Firstly, yes, fit_grid_point is being replaced cross_val_score. It wants
you to review it! https://github.com/scikit-learn/scikit-learn/pull/2736
Secondly, my prior proposals include:
- On the mailing list in March 2013 I suggested a minimal code change
although not very user friendly approach: allow a scorer to return an
arbitrary object which would be stored, as long as it has __float__ to
convert it to a single objective for average and argmax.

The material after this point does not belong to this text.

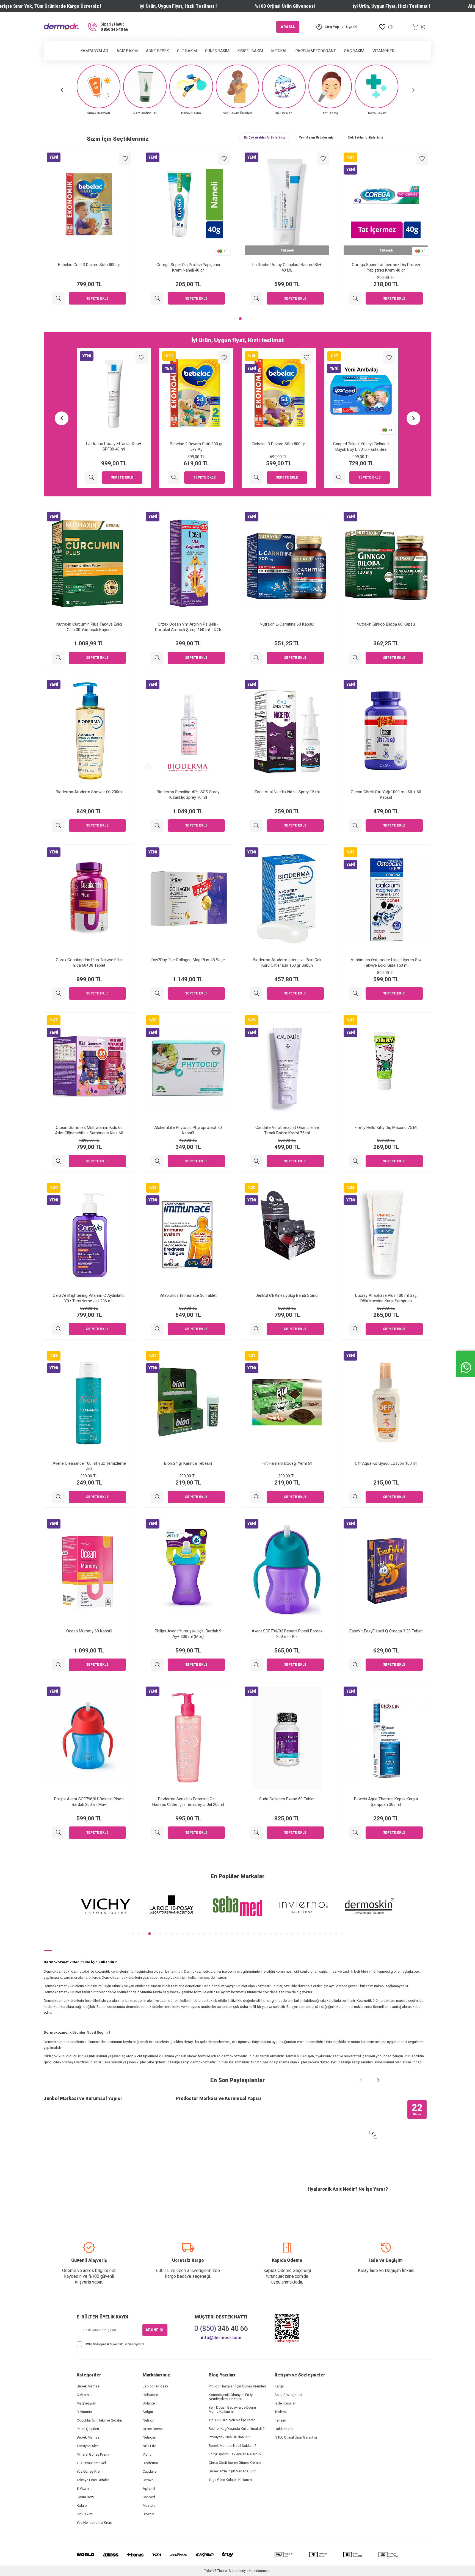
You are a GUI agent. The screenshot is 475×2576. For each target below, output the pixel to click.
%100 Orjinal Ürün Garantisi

- Similarly a scorer could return a tuple or array and the first is the
objective;
- Or a scorer could return a dict, and the entry with a particular label
is the objective.
- #1768 <https://github.com/scikit-learn/scikit-learn/pull/1768> takes
this approach. Scorers may return a list of (name, score) tuples. And the
name 'score' is the objective. Before storing, it prefixes the names with
'test_', and does similar for 'train_' given
`compute_training_score=True`.
[In that PR and in #1787, the data is then stored in a structured array,
which acts somewhat like a dict of arrays or array of dicts, and can be
sliced and reshaped, which is useful for parameter grids.
Structured arrays
have their issues
(#1787<https://github.com/scikit-learn/scikit-learn/pull/1787>),
so #2079 <https://github.com/scikit-learn/scikit-learn/pull/2079>goes
for returning and storing a dict.]
In all of the above, it is possible to get multiple scores without
duplicating prediction work (and it would make sense in general to provide
a PRFScorer instead of individually calculating F1, P and R). In my present
proposal, duplicate prediction must be done, but the API is arguably
simpler.
Thirdly, to summarise my latest proposal:
- Provide a way for the user to retrieve arbitrary data calculated from
the estimator at one "grid point".
- Don't make it exclusively/explicitly about scoring, so use a separate
parameter and more expansive callback args.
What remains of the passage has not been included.